* DATASET CONTENT:

□ □ □

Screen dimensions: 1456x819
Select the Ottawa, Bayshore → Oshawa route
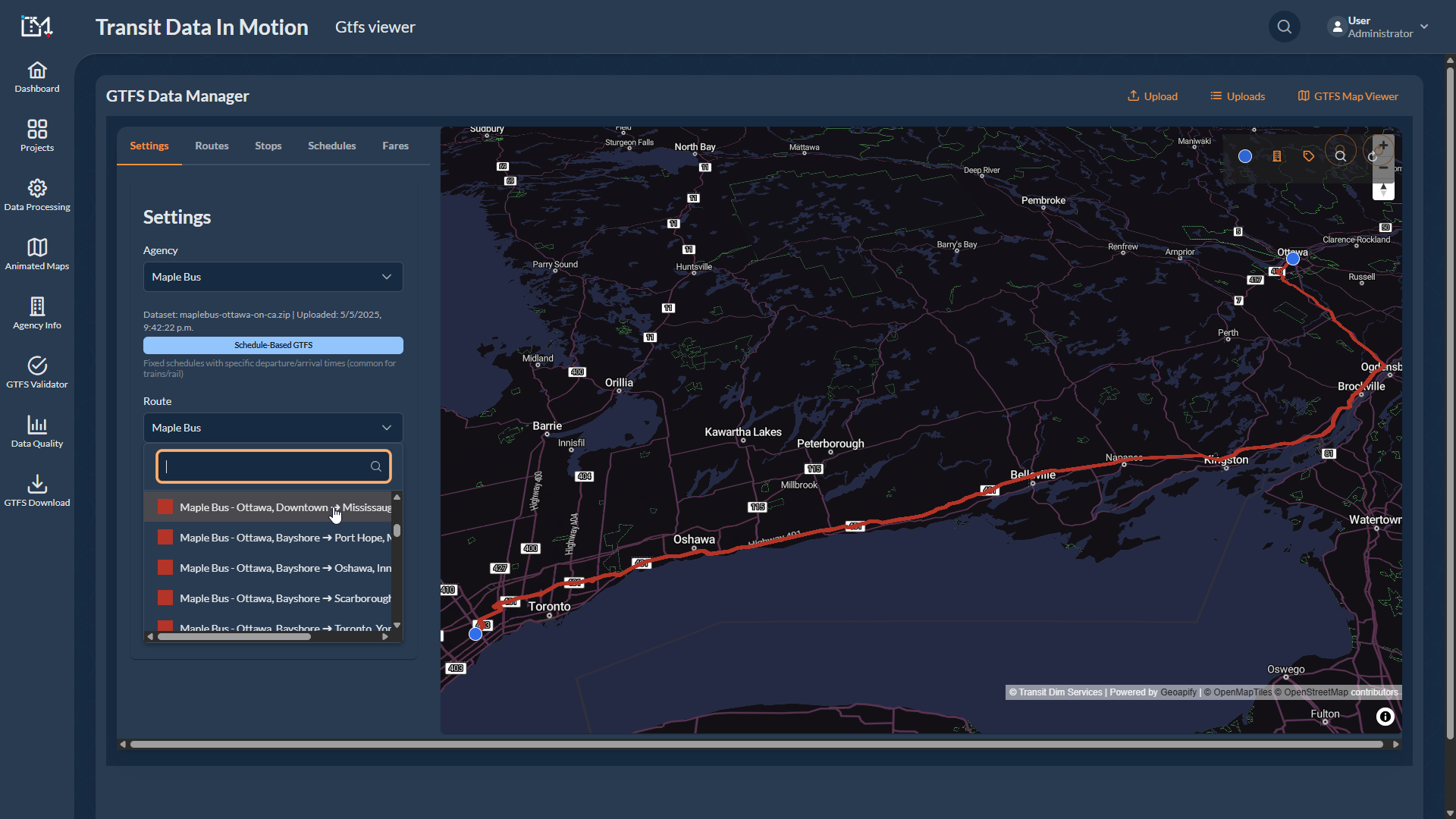click(285, 568)
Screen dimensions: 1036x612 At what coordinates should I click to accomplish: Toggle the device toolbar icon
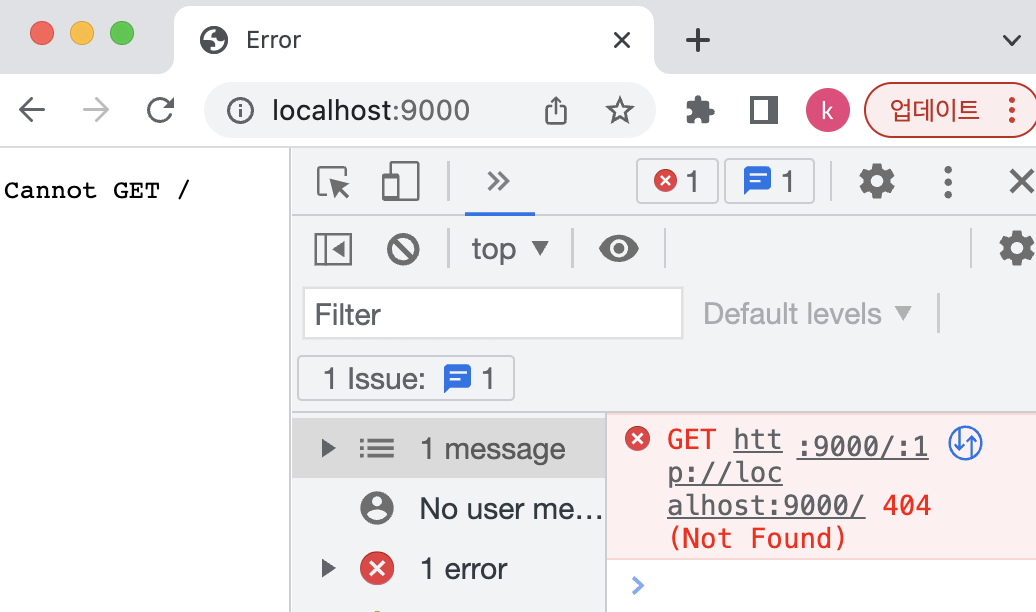click(x=400, y=182)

□ □ □

* WHAT TO PRODUCE: Reproduce the lines of the records above word for word, leaving out the pictures.

* SOLUTION FOR THIS EXERCISE:
Screen dimensions: 1456x819
Select the Ottawa, Bayshore → Oshawa route
click(285, 568)
Screen dimensions: 1036x612 At what coordinates should I click to accomplish: Toggle the device toolbar icon
click(x=400, y=182)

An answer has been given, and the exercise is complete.